Royal Statistical Society


Royal Statistical Society
Manchester Local Group

 

March 15th at MMU, Room E29, John Dalton Building (opp BBC), 4.30pm for 5.00pm
 
MEETING POSTPONED
 
Note the change from the usual room

PETER DIGGLE (Lancaster University, John Hopkins University)

Model-based Geostatistics for Tropical Disease Epidemiology

Geostatistical methods are relevant when there is scientific interest in the behaviour of a spatially continuous process S(x) which is not directly observeable.

Instead, spatially discrete data Yi : i = 1,..., n are available, and Yi is stochasticaly related to S(xi).

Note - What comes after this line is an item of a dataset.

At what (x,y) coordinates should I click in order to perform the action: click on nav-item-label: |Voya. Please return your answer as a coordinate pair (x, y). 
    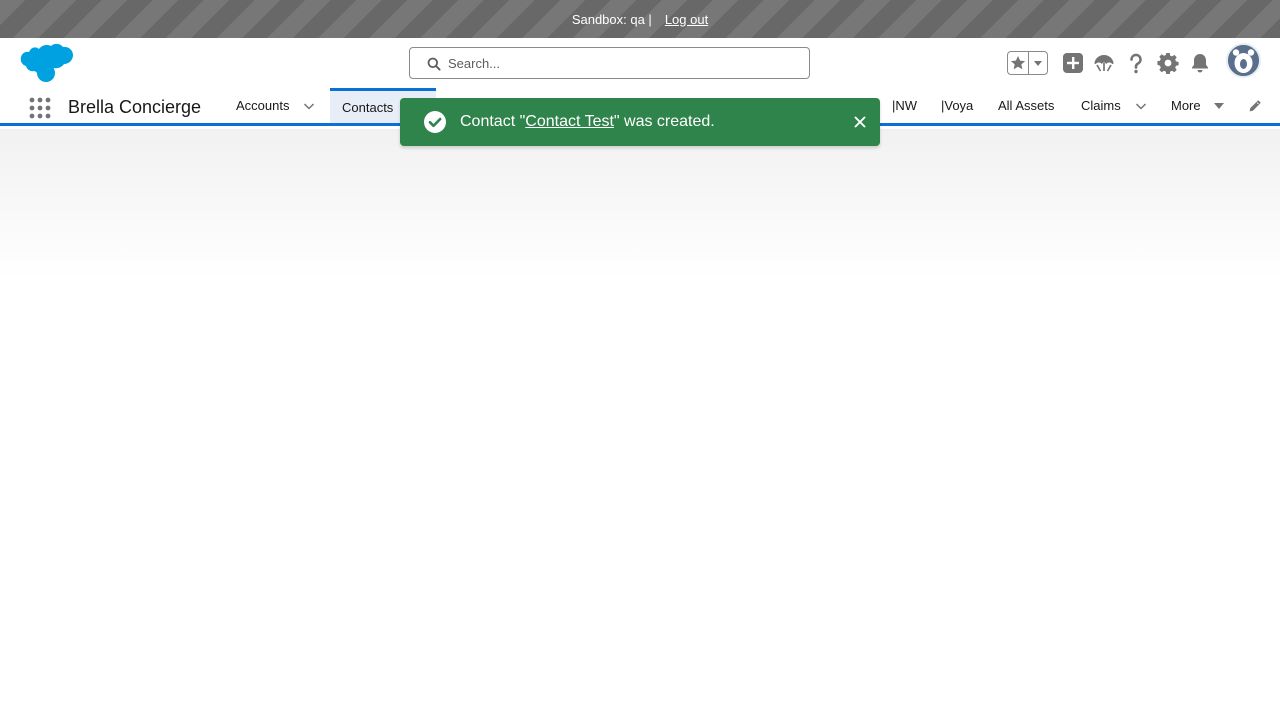
    Looking at the image, I should click on (958, 106).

Problems of this kind arise naturally in tropical disease epidemiology because complete assessment of disease incidence or prevalence in the population of interest (typically one or more developing countries) is infeasible. Instead, spatial variation in incidence or prevalence must be inferred from incomplete sampling of selected communities within the population of interest.

Diggle, Moyeed and Tawn (1998) coined the phrase "model-based geostatistics" to mean the application of general principles of statistical modelling and inference to geostatistical problems.

In this talk, I will review the basic ideas of model-based geostatistics and describe an application to the estimation of spatial variation in the prevalence of Loa loa (river blindness) in sub-saharan Africa. I will also outline some preliminary results on a bivariate extension of the methodology, in which prevalence data are obtained from two different survey instruments: parasitological sampling (microscopic examination of blood samples for the presence of Loa loa parasites), and RAPLOA (a cheaper but potentially less precise questionnaire-based method devised by WHO scientists).

Diggle, P.J., Moyeed, R.A. and Tawn, J.A. (1998). Model-based Geostatistics (with Discussion). Applied Statistics 47 299-350.